[Saved entries]

────────

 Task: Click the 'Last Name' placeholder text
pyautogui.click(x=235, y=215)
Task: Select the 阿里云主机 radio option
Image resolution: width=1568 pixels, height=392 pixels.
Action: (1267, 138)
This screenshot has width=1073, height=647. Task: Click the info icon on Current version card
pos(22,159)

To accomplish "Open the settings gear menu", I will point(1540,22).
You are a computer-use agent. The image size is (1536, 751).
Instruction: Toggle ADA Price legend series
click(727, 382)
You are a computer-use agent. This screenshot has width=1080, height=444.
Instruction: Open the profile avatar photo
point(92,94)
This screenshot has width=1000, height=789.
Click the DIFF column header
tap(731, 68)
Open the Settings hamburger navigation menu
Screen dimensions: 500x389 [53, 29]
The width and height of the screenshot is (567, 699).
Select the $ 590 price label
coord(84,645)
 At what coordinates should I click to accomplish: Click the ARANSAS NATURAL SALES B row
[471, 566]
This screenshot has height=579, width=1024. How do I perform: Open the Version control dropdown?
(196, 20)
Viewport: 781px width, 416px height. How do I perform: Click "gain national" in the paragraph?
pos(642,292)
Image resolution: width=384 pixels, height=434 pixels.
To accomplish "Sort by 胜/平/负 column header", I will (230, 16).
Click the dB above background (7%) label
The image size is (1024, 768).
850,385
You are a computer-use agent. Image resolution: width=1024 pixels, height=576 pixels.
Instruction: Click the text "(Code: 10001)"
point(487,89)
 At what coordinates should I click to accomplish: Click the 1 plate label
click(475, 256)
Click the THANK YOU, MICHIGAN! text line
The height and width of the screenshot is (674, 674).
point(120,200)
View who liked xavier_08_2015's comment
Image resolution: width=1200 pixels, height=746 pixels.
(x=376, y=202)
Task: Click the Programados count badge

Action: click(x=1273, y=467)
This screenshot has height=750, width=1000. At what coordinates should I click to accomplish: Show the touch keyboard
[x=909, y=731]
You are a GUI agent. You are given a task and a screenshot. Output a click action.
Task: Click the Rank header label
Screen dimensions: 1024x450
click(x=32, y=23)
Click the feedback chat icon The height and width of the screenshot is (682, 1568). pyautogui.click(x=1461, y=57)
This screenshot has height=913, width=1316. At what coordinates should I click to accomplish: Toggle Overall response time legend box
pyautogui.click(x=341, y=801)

────────

§ **ACTION ITEM**
Once you have read the records, write every one of them out again exactly.

§ **ANSWER FOR THIS EXERCISE**
 Task: Click the 'Last Name' placeholder text
pyautogui.click(x=235, y=215)
Task: Select the 阿里云主机 radio option
Image resolution: width=1568 pixels, height=392 pixels.
Action: (1267, 138)
This screenshot has width=1073, height=647. Task: Click the info icon on Current version card
pos(22,159)

To accomplish "Open the settings gear menu", I will point(1540,22).
You are a computer-use agent. The image size is (1536, 751).
Instruction: Toggle ADA Price legend series
click(727, 382)
You are a computer-use agent. This screenshot has width=1080, height=444.
Instruction: Open the profile avatar photo
point(92,94)
This screenshot has width=1000, height=789.
Click the DIFF column header
tap(731, 68)
Open the Settings hamburger navigation menu
Screen dimensions: 500x389 [53, 29]
The width and height of the screenshot is (567, 699).
Select the $ 590 price label
coord(84,645)
 At what coordinates should I click to accomplish: Click the ARANSAS NATURAL SALES B row
[471, 566]
This screenshot has height=579, width=1024. How do I perform: Open the Version control dropdown?
(196, 20)
Viewport: 781px width, 416px height. How do I perform: Click "gain national" in the paragraph?
pos(642,292)
Image resolution: width=384 pixels, height=434 pixels.
To accomplish "Sort by 胜/平/负 column header", I will (230, 16).
Click the dB above background (7%) label
The image size is (1024, 768).
850,385
You are a computer-use agent. Image resolution: width=1024 pixels, height=576 pixels.
Instruction: Click the text "(Code: 10001)"
point(487,89)
 At what coordinates should I click to accomplish: Click the 1 plate label
click(475, 256)
Click the THANK YOU, MICHIGAN! text line
The height and width of the screenshot is (674, 674).
point(120,200)
View who liked xavier_08_2015's comment
Image resolution: width=1200 pixels, height=746 pixels.
(x=376, y=202)
Task: Click the Programados count badge

Action: click(x=1273, y=467)
This screenshot has height=750, width=1000. At what coordinates should I click to accomplish: Show the touch keyboard
[x=909, y=731]
You are a GUI agent. You are given a task and a screenshot. Output a click action.
Task: Click the Rank header label
Screen dimensions: 1024x450
click(x=32, y=23)
Click the feedback chat icon The height and width of the screenshot is (682, 1568). pyautogui.click(x=1461, y=57)
This screenshot has height=913, width=1316. At what coordinates should I click to accomplish: Toggle Overall response time legend box
pyautogui.click(x=341, y=801)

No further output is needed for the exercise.